4 Zongbin Liu<sup>1</sup>, Neng Gao<sup>1</sup>, Jiwu Jing<sup>1</sup>, and Peng Liu<sup>2</sup>

#### 2.2 The Bit-reorganization

The middle layer of the algorithm is the Bit-reorganization. It extracts 128 bits from the state of the LFSR and forms 4 32-bits words,  $X_0, X_1, X_2$ , and  $X_3$ .  $X_0 = S_{15H} \parallel S_{14L}$ ,  $X_1 = S_{11L} \parallel S_{9H}$ ,  $X_2 = S_{7L} \parallel S_{5H}$ ,  $X_3 = S_{2L} \parallel S_{0H}$ .

 $S_{15H}$  denotes the leftmost 16 bits of integer  $S_{15}$ ,  $S_{14L}$  denotes the rightmost 16 bits of integer  $S_{14}$ ,  $S_{15H} \parallel S_{14L}$ , denotes the concatenation of strings  $S_{15H}$  and  $S_{14L}$ , more detail specification can be found in [1].

#### 2.3 The nonlinear function F

The nonlinear function F has two 32-bit width memory cells  $R_1$  and  $R_2$ . The input of the nonlinear function is the  $X_0, X_1, X_2$ , which are the output of the bit-reorganization step, the nonlinear function F outputs a 32-bit word W.

The nonlinear function  $(X_0, X_1, X_2, X_3)$ 

1.  $W = (X_0 \oplus R_1) \boxplus R_2$ 2.  $W_1 = R_1 \boxplus X_1$ 3.  $W_2 = R_2 \boxplus X_2$ 4.  $R_1 = S(L_1(W_{1L} \parallel W_{2H}))$ 5.  $R_2 = S(L_2(W_{2L} \parallel W_{1H}))$ 

}

|| denotes the concatenation of strings.  $\oplus$  denotes the bit-wise exclusive-OR operation of integers.  $\boxplus$  denotes the modulo  $2^{32}$  addition. In item 4 and 5, S is a  $32 \times 32$  S-box which is composed of four 8 × 8 SBoxes, and  $L_1$  and  $L_2$  are linear transformations, which are defined as equation 1, 2:

$$L_1(X) = X \oplus (X \lll 2) \oplus (X \lll 10) \oplus (X \lll 18) \oplus (X \lll 24)$$

$$\tag{1}$$

$$L_2(X) = X \oplus (X \lll 8) \oplus (X \lll 14) \oplus (X \lll 22) \oplus (X \lll 30)$$
(2)

§ WHAT YOU NEED TO DO
1. In the cipher excerpt, list every rotation amount used in the linear transformation L_1.
2. Repeat the cipher excerpt word for word, starting at the words "4 Zongbin Liu<sup>1</sup>, Neng" and stopping after "found in [1].".
The data after this text has nothing to do with it.

§ DATASET RECORDS
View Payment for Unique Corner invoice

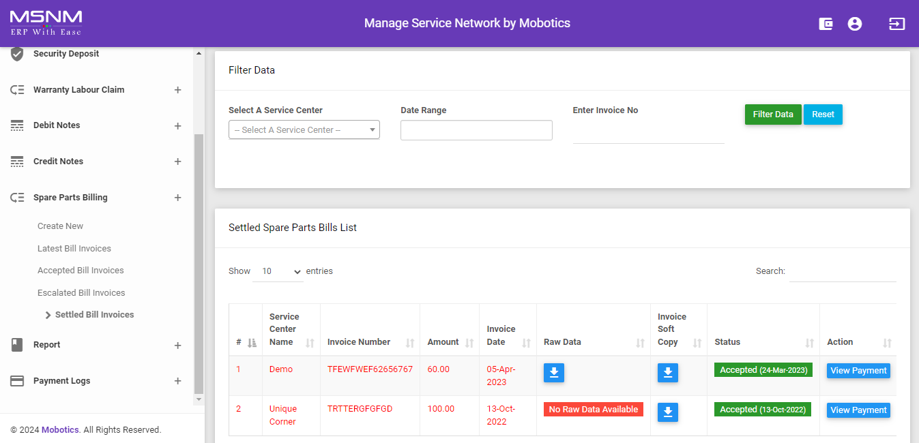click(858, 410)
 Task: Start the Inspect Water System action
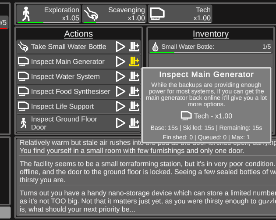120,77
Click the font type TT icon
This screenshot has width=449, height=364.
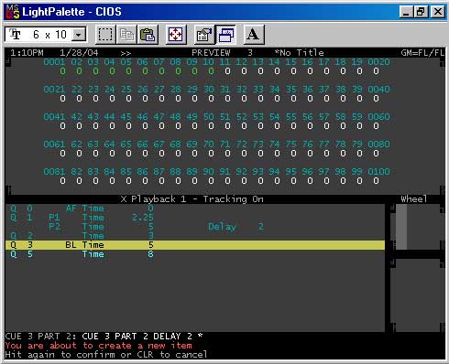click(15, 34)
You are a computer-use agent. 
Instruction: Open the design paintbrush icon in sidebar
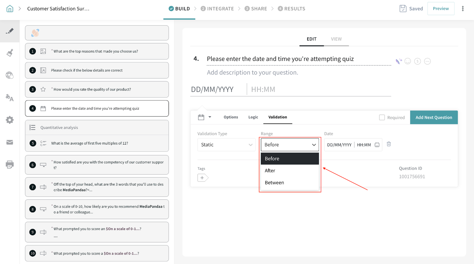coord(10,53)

---

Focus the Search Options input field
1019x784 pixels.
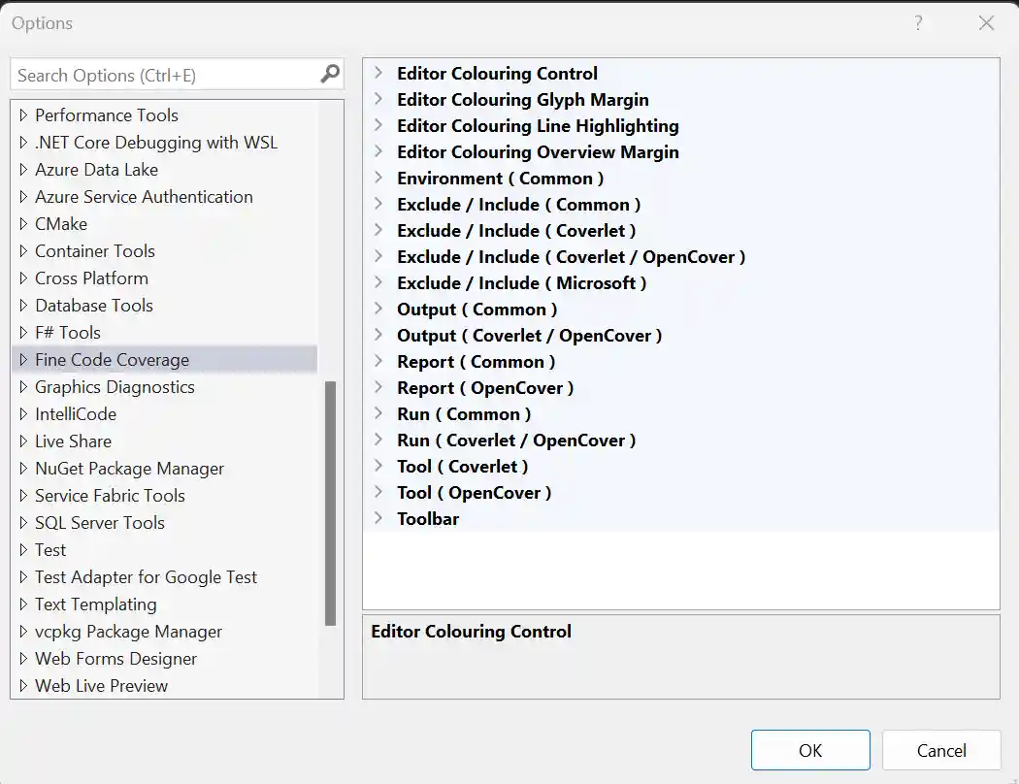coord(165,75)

* * *

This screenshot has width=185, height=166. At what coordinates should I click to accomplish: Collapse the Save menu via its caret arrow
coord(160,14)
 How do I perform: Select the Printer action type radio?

§ REPLIES
1. 2, 10, 18, 24

2.
4 Zongbin Liu<sup>1</sup>, Neng Gao<sup>1</sup>, Jiwu Jing<sup>1</sup>, and Peng Liu<sup>2</sup>

#### 2.2 The Bit-reorganization

The middle layer of the algorithm is the Bit-reorganization. It extracts 128 bits from the state of the LFSR and forms 4 32-bits words,  $X_0, X_1, X_2$ , and  $X_3$ .  $X_0 = S_{15H} \parallel S_{14L}$ ,  $X_1 = S_{11L} \parallel S_{9H}$ ,  $X_2 = S_{7L} \parallel S_{5H}$ ,  $X_3 = S_{2L} \parallel S_{0H}$ .

 $S_{15H}$  denotes the leftmost 16 bits of integer  $S_{15}$ ,  $S_{14L}$  denotes the rightmost 16 bits of integer  $S_{14}$ ,  $S_{15H} \parallel S_{14L}$ , denotes the concatenation of strings  $S_{15H}$  and  $S_{14L}$ , more detail specification can be found in [1].